- _Task_: List each line of the material below that contains the string "Click". Case counts.

- _Available data_:
══════════

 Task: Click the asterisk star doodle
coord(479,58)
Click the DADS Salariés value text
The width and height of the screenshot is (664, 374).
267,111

══════════

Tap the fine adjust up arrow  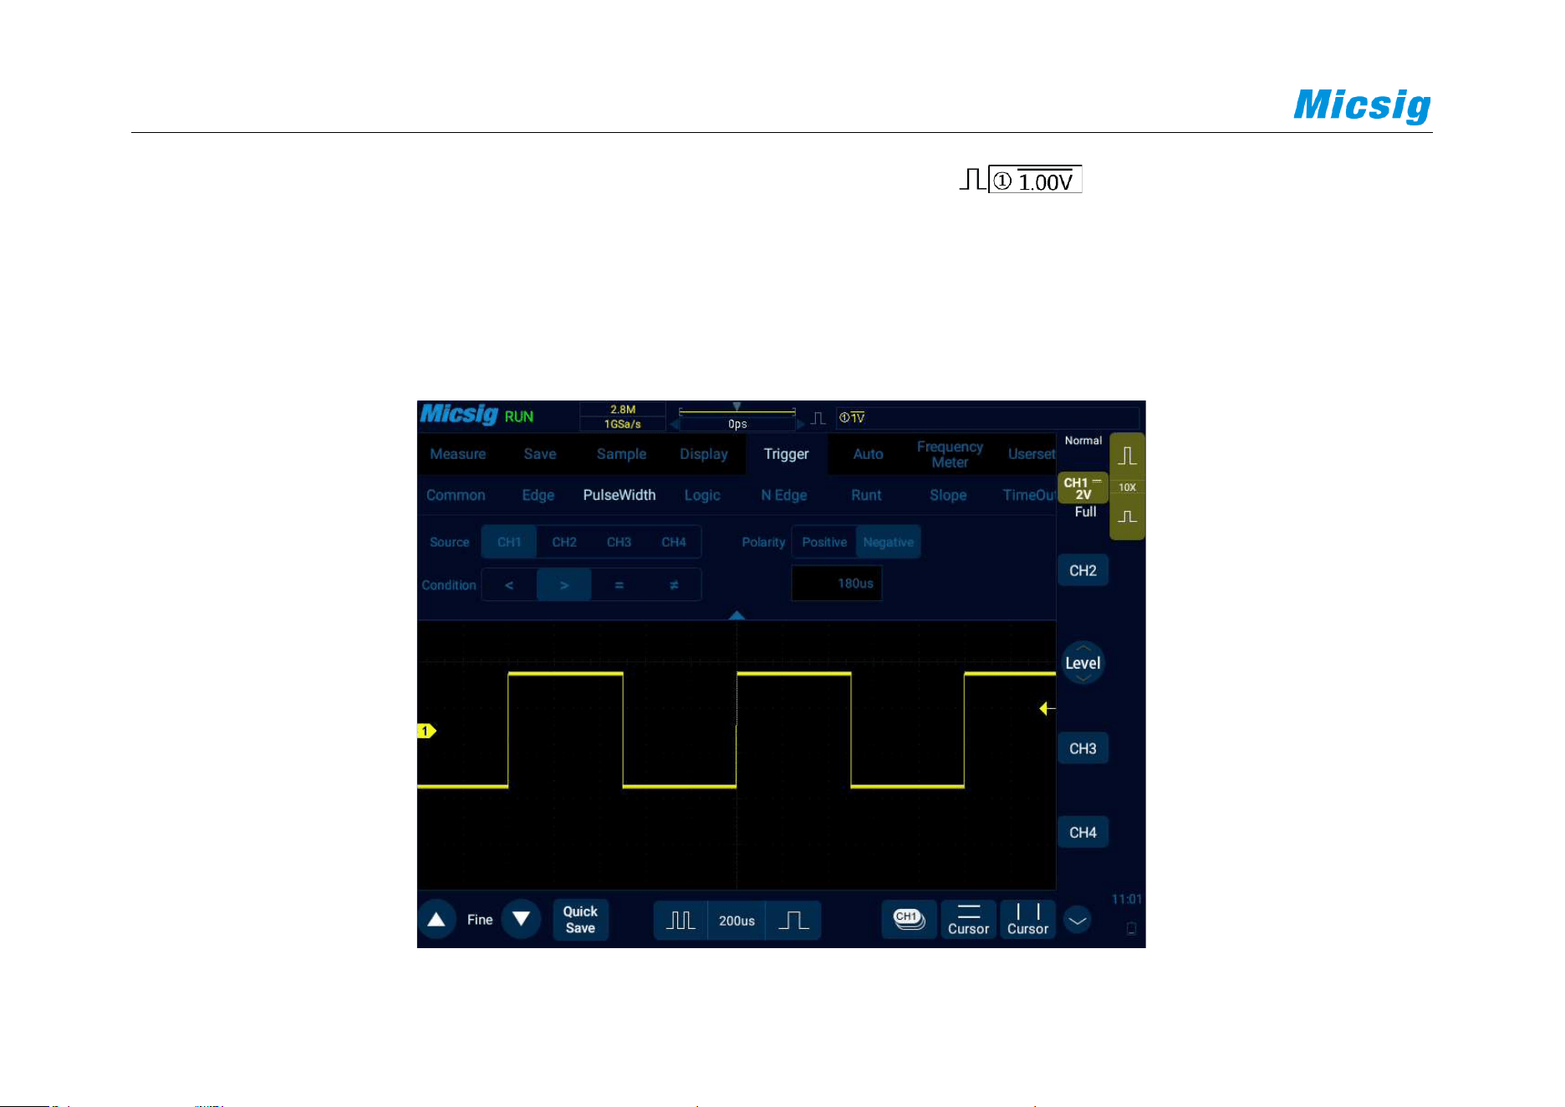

══════════

- _The answer_:
 Task: Click the asterisk star doodle
Click the DADS Salariés value text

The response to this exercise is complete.